**About this exercise:** Below are entries; repeat exactly, and nothing else, the lines from the one holding "Image resolution: width=1512" through the one holding "Task: Toggle dark mode with moon icon", inclusive. Leave the pictures out.
━━ Records to use ━━
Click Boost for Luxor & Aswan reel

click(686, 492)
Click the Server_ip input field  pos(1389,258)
━━━
━━ Records to use ━━
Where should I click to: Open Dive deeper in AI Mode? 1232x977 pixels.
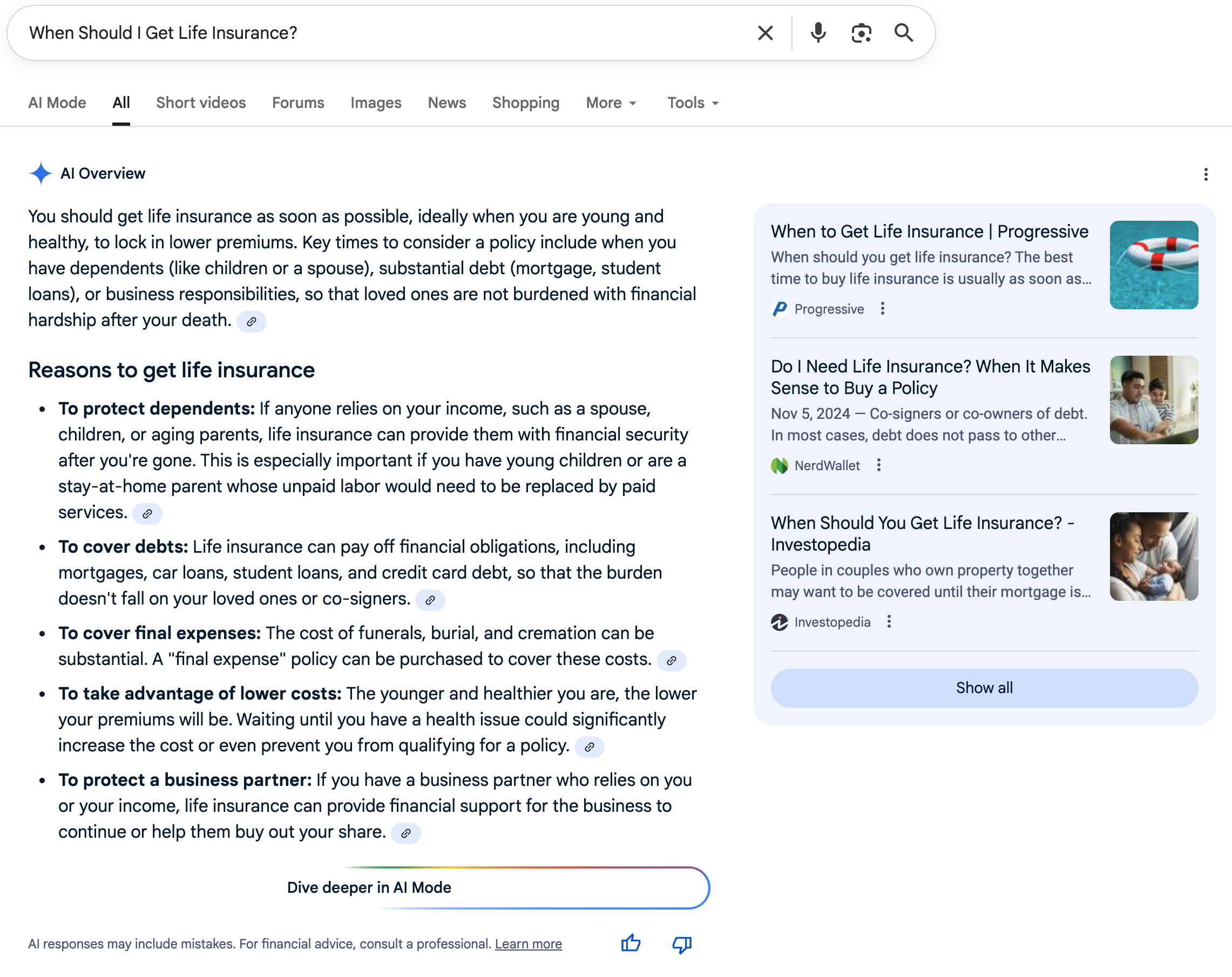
━━━
━━ Records to use ━━
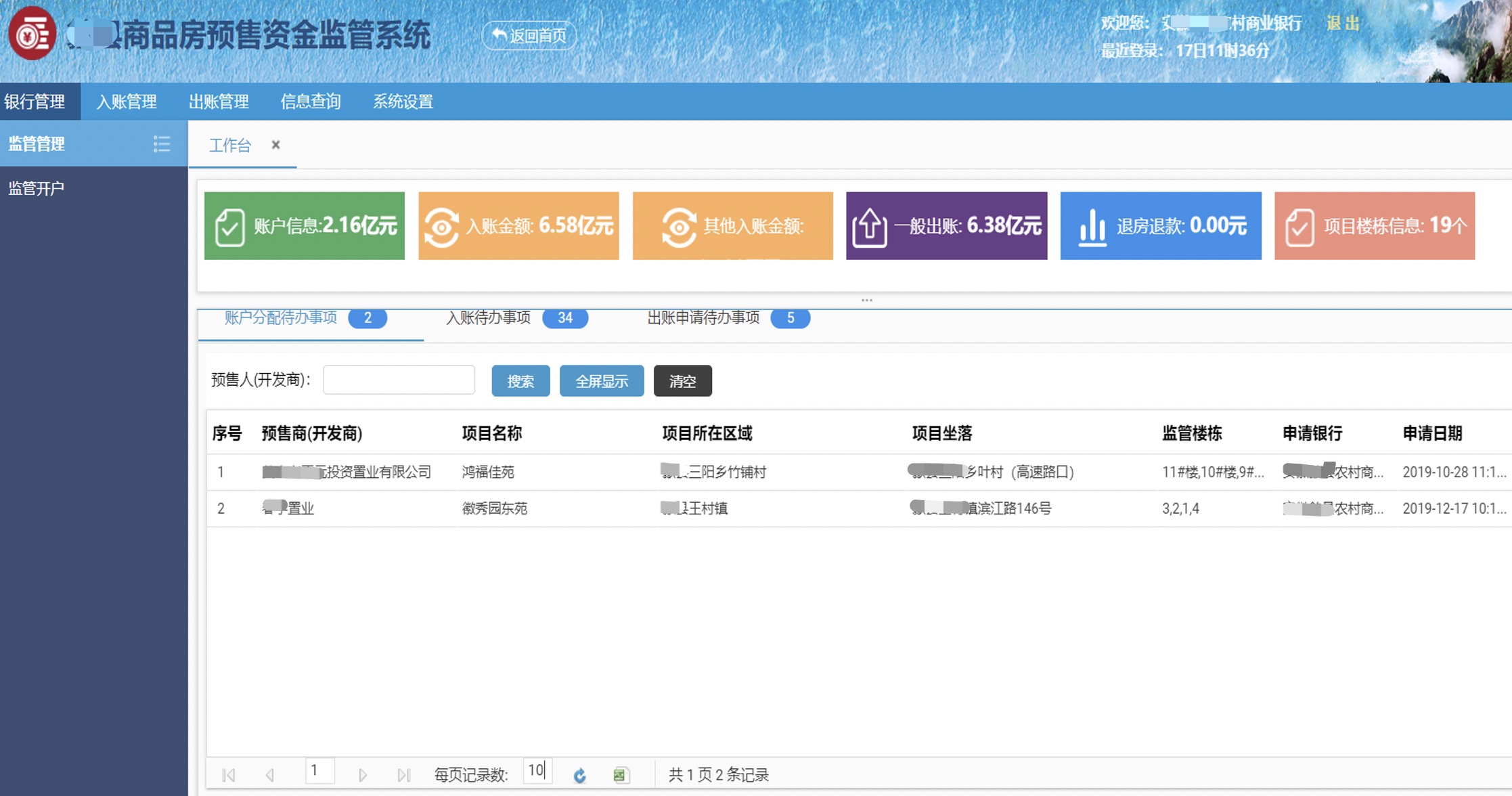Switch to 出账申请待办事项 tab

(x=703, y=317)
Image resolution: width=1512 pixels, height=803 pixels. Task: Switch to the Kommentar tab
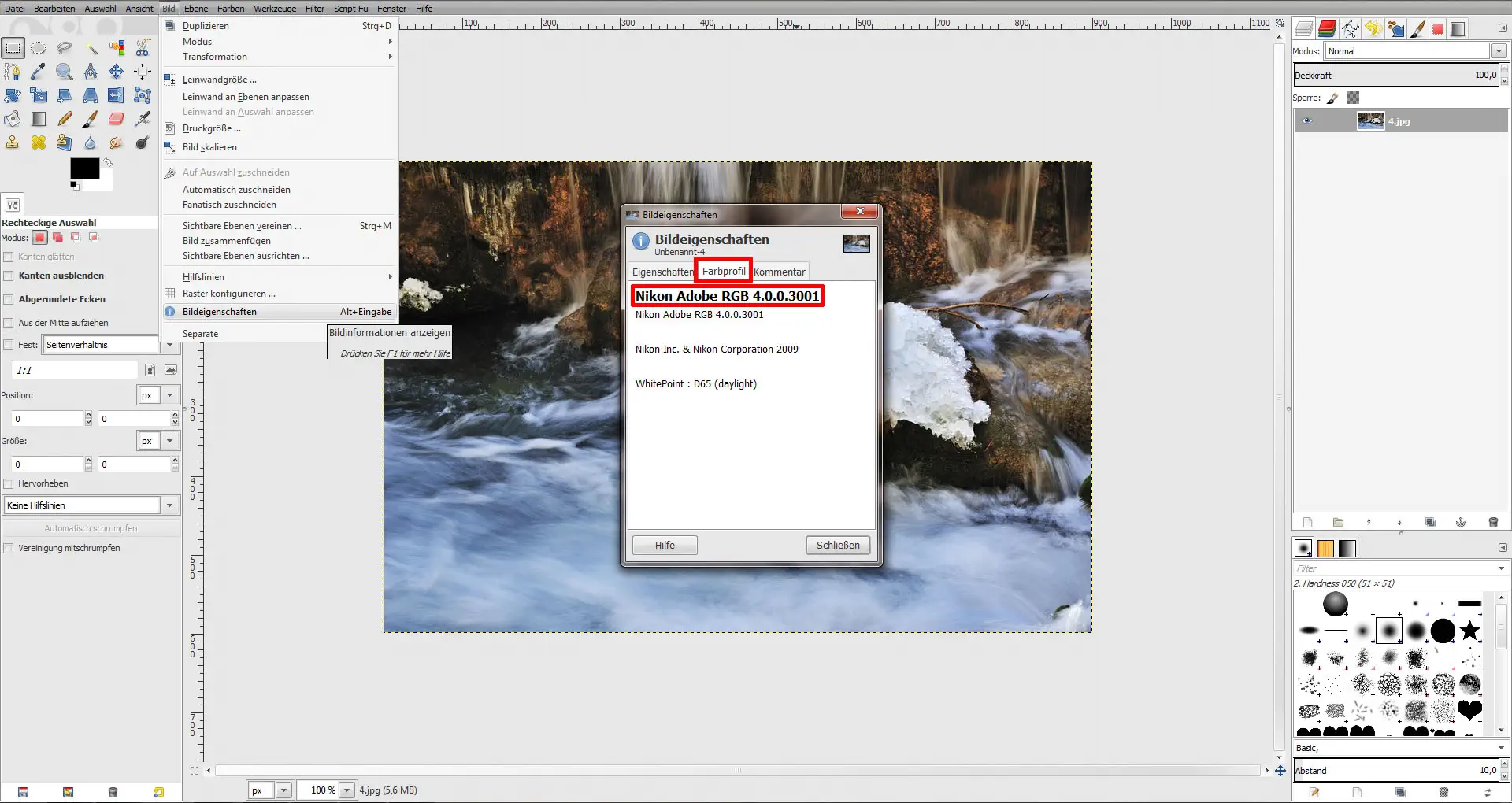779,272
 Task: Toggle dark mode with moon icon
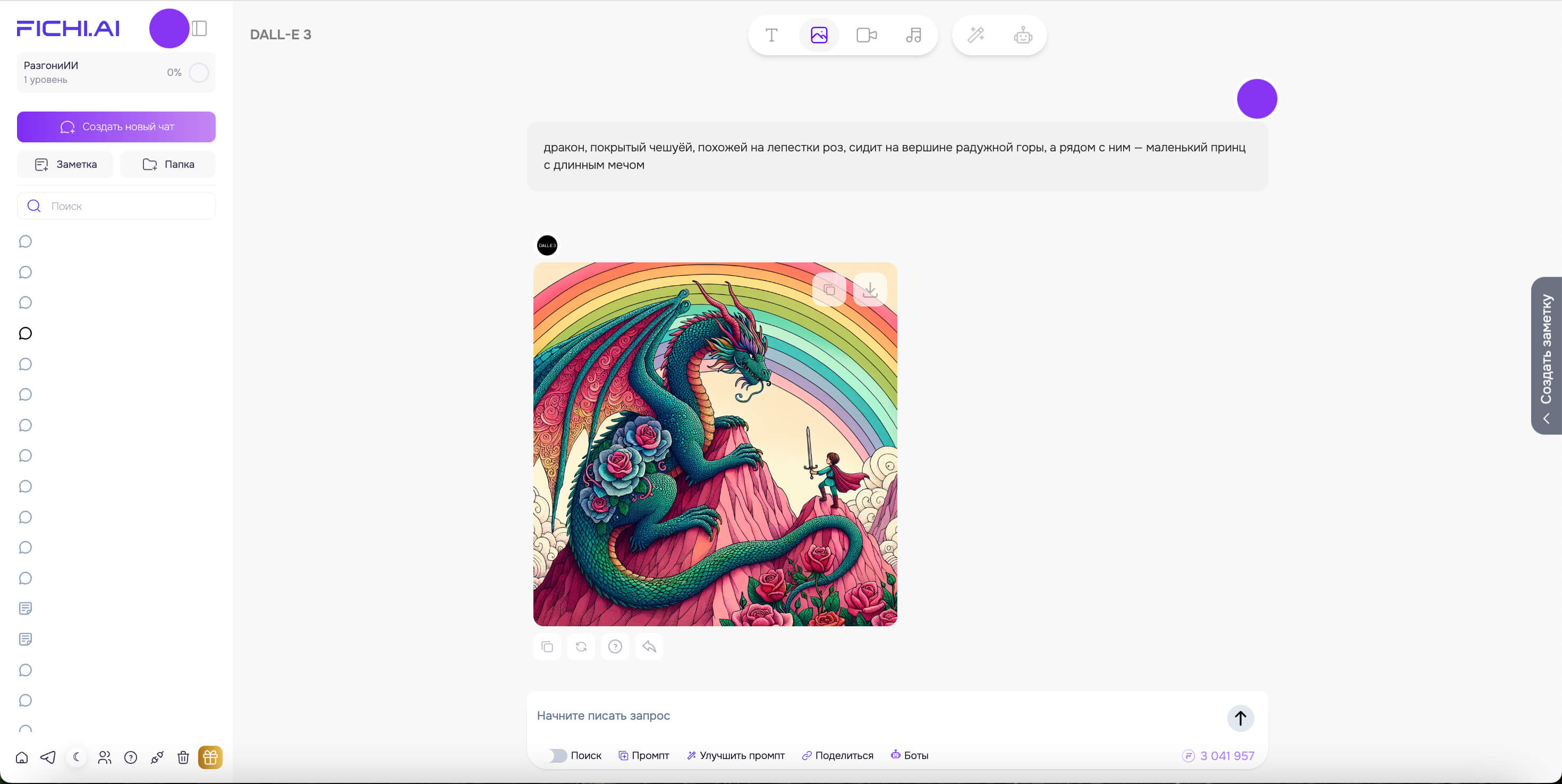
━━━
**Answer section:**
Image resolution: width=1512 pixels, height=803 pixels. Task: Switch to the Kommentar tab
779,272
 Task: Toggle dark mode with moon icon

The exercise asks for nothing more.